### WORK ITEM
From the top of the entries below through the line containing "[button] (365, 34)", return every line exactly as written, please, and stop there.

### SOURCE MATERIAL
^^^^

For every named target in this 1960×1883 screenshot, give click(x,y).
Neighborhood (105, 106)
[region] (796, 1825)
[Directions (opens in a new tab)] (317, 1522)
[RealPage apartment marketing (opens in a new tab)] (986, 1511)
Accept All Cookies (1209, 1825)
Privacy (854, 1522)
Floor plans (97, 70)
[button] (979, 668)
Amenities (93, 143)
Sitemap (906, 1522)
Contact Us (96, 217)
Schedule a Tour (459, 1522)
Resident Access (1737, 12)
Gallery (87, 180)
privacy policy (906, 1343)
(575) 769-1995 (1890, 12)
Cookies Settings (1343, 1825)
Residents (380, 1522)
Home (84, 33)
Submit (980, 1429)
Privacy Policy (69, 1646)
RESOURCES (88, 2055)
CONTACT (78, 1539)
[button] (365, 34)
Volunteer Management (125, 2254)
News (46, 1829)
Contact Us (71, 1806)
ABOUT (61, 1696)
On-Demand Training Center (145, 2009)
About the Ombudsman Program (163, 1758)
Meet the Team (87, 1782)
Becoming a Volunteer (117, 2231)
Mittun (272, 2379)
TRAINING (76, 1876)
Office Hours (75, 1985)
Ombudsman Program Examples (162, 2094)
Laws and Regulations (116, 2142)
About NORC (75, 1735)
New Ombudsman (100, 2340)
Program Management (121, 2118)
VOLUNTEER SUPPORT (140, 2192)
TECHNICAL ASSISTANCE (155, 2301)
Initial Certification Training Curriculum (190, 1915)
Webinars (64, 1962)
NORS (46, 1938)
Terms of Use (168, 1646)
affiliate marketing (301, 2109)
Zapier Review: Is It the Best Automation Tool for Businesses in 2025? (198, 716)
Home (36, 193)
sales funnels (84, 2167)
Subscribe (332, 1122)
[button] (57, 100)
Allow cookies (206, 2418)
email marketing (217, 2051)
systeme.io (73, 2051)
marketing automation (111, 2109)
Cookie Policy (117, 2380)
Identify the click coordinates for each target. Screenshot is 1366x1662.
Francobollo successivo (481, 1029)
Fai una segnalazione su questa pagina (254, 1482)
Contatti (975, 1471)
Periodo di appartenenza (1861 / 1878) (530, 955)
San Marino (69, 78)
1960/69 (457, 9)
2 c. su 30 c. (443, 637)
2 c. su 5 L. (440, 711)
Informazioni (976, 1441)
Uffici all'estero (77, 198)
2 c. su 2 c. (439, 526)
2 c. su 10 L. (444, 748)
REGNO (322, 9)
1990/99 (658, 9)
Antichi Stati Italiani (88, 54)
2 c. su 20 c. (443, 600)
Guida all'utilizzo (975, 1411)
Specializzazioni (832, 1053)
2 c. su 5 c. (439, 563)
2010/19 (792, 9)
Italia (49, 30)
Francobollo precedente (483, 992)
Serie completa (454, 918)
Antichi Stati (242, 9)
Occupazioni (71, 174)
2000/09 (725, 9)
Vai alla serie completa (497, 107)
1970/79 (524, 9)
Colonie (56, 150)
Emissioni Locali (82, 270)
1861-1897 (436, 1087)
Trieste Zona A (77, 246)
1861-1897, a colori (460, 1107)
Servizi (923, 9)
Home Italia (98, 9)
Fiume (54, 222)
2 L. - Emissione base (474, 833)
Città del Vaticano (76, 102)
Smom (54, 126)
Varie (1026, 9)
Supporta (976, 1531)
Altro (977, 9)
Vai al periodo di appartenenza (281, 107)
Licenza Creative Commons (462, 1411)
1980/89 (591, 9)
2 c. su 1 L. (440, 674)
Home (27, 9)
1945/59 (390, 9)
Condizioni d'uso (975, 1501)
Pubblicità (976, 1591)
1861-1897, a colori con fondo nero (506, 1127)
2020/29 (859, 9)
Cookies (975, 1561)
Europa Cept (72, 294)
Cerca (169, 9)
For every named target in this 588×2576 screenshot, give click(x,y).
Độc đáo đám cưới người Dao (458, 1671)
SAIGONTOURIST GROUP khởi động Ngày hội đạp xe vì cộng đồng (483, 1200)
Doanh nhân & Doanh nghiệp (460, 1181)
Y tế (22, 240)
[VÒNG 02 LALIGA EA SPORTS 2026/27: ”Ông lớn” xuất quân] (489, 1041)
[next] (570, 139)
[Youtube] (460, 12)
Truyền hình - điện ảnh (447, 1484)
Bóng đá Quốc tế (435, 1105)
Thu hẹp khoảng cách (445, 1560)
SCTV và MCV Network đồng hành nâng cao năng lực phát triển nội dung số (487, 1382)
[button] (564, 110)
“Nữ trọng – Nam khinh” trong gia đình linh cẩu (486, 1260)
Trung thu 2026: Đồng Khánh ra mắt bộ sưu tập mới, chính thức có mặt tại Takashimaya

^^^^

### RESPONSE TO THE EXERCISE
For every named target in this 1960×1883 screenshot, give click(x,y).
Neighborhood (105, 106)
[region] (796, 1825)
[Directions (opens in a new tab)] (317, 1522)
[RealPage apartment marketing (opens in a new tab)] (986, 1511)
Accept All Cookies (1209, 1825)
Privacy (854, 1522)
Floor plans (97, 70)
[button] (979, 668)
Amenities (93, 143)
Sitemap (906, 1522)
Contact Us (96, 217)
Schedule a Tour (459, 1522)
Resident Access (1737, 12)
Gallery (87, 180)
privacy policy (906, 1343)
(575) 769-1995 (1890, 12)
Cookies Settings (1343, 1825)
Residents (380, 1522)
Home (84, 33)
Submit (980, 1429)
Privacy Policy (69, 1646)
RESOURCES (88, 2055)
CONTACT (78, 1539)
[button] (365, 34)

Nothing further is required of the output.